- [SUPPLIED ENTRIES]:
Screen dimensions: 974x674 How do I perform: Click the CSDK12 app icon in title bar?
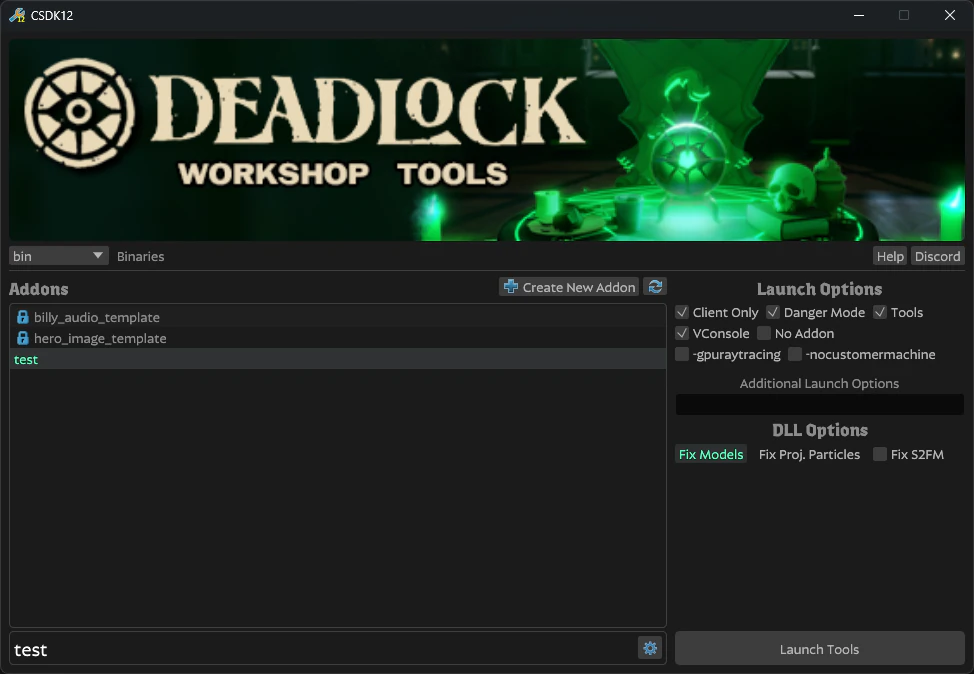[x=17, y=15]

* * *

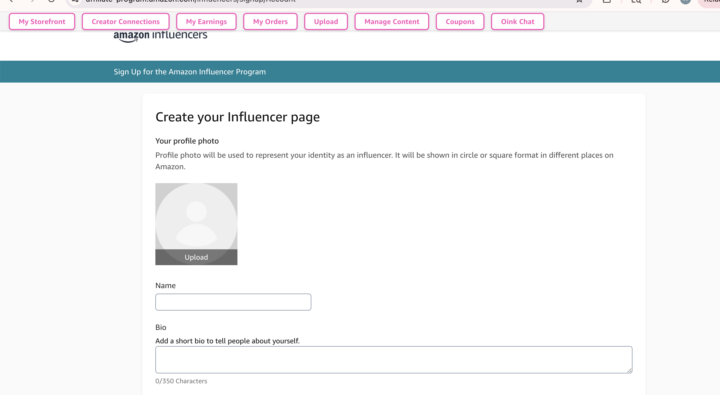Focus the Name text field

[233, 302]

* * *

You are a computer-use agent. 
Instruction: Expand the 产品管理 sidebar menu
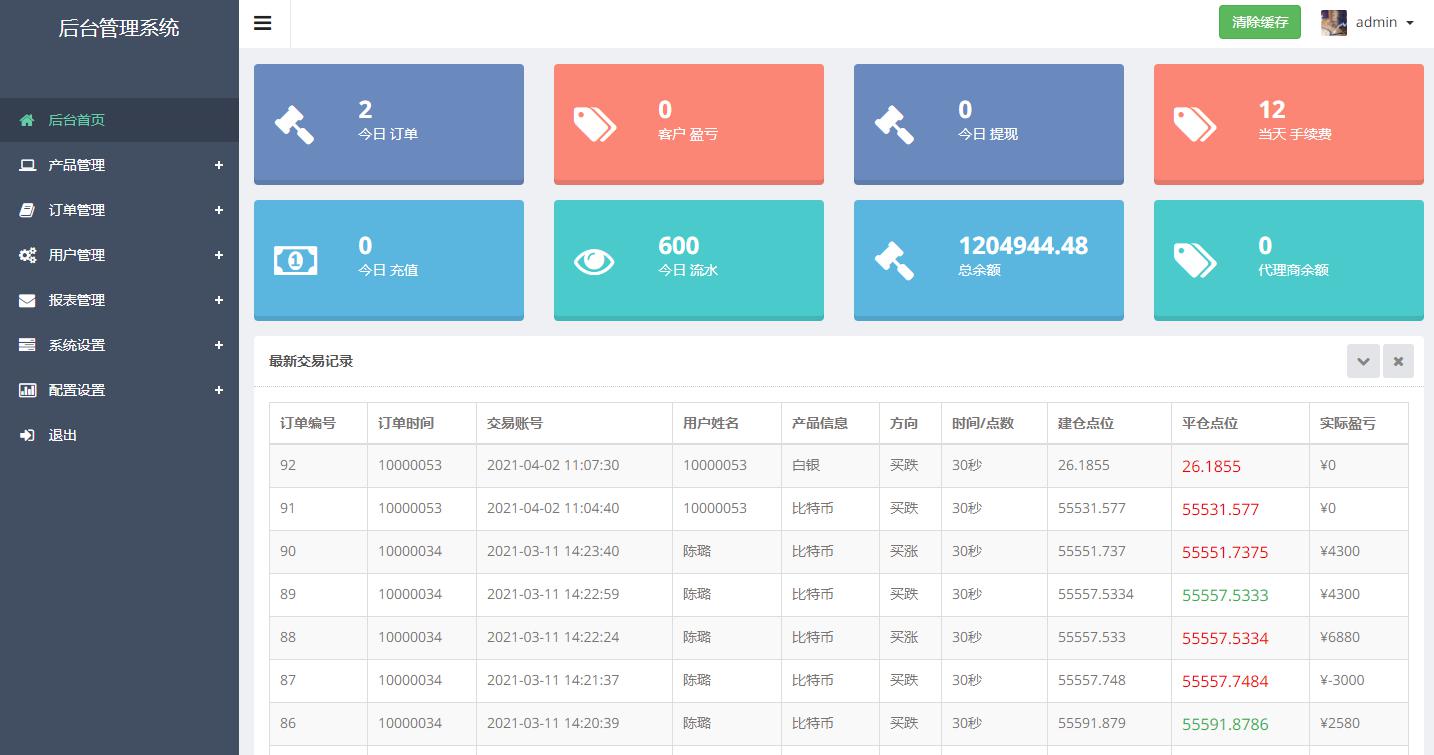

- [AIM]:
Could you quote the stretch of the listing from the line containing "You are a computer-use agent." through the line containing "Instruction: Expand the 产品管理 sidebar menu", word for word?

- [SOLUTION TO THIS TASK]:
You are a computer-use agent. 
Instruction: Expand the 产品管理 sidebar menu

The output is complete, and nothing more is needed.